→ Recorded data:
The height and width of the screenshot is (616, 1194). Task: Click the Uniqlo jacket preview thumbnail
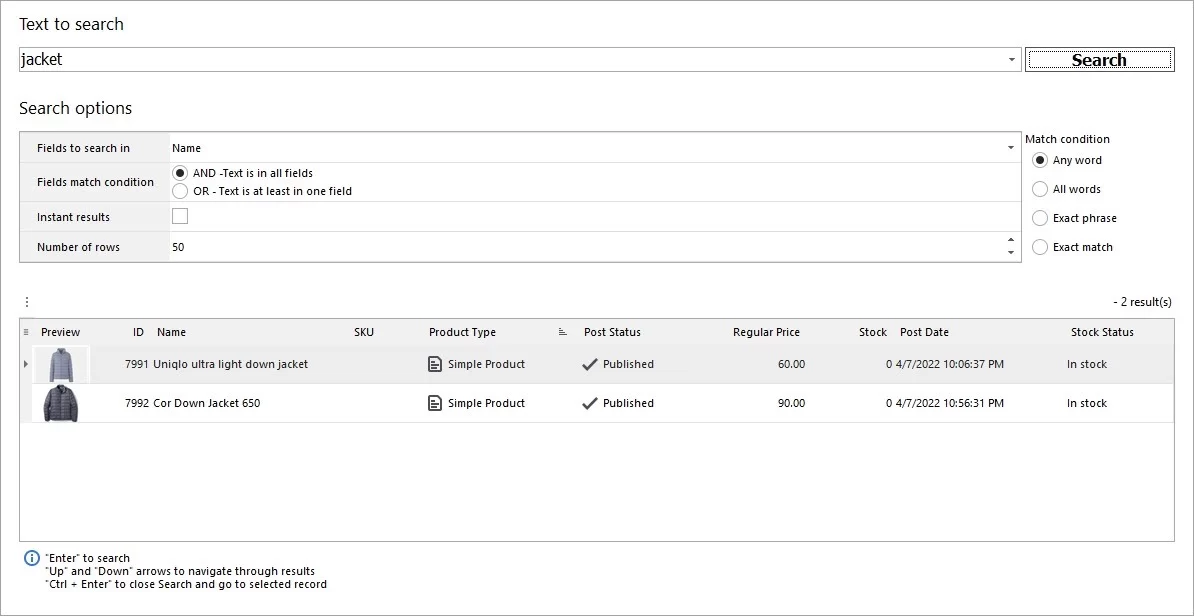[x=61, y=363]
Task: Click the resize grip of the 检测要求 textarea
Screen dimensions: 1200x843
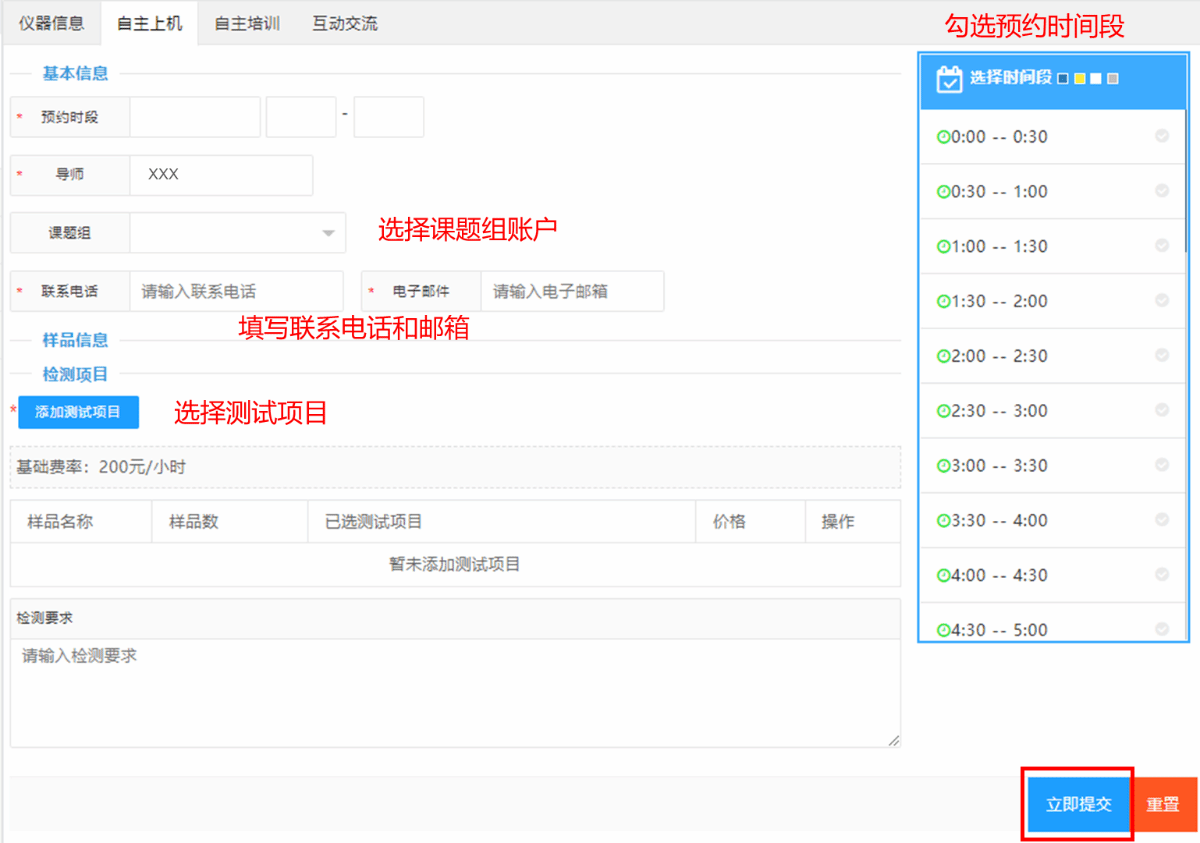Action: pyautogui.click(x=893, y=740)
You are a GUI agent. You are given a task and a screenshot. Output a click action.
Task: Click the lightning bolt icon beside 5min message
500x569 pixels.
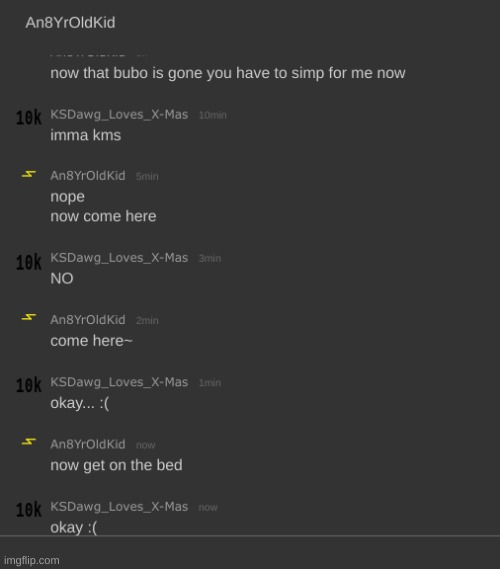(x=29, y=175)
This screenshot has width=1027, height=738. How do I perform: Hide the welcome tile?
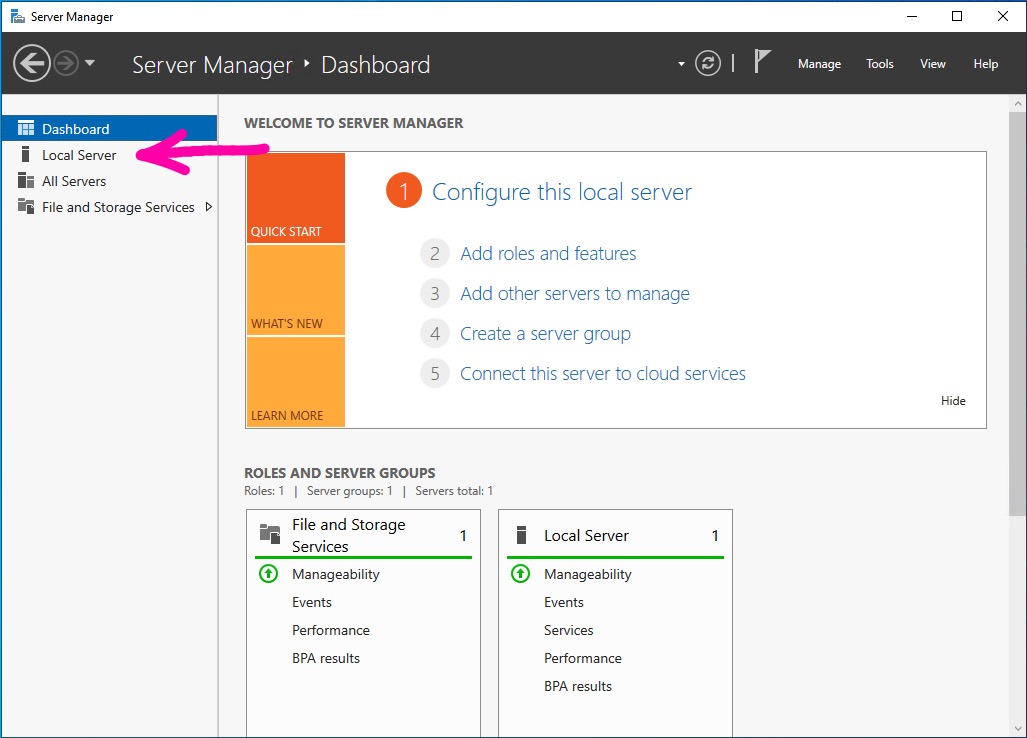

→ WHAT YOU ARE ASKED TO DO:
If a record contains a picture, drop the picture and repeat the rest exactly.

→ TASK OUTPUT:
The height and width of the screenshot is (616, 1194). Task: Click the Uniqlo jacket preview thumbnail
[x=61, y=363]
Task: Click the resize grip of the 检测要求 textarea
Screen dimensions: 1200x843
Action: pyautogui.click(x=893, y=740)
You are a GUI agent. You are given a task and a screenshot. Output a click action.
Task: Click the lightning bolt icon beside 5min message
500x569 pixels.
(x=29, y=175)
This screenshot has width=1027, height=738. How do I perform: Hide the welcome tile?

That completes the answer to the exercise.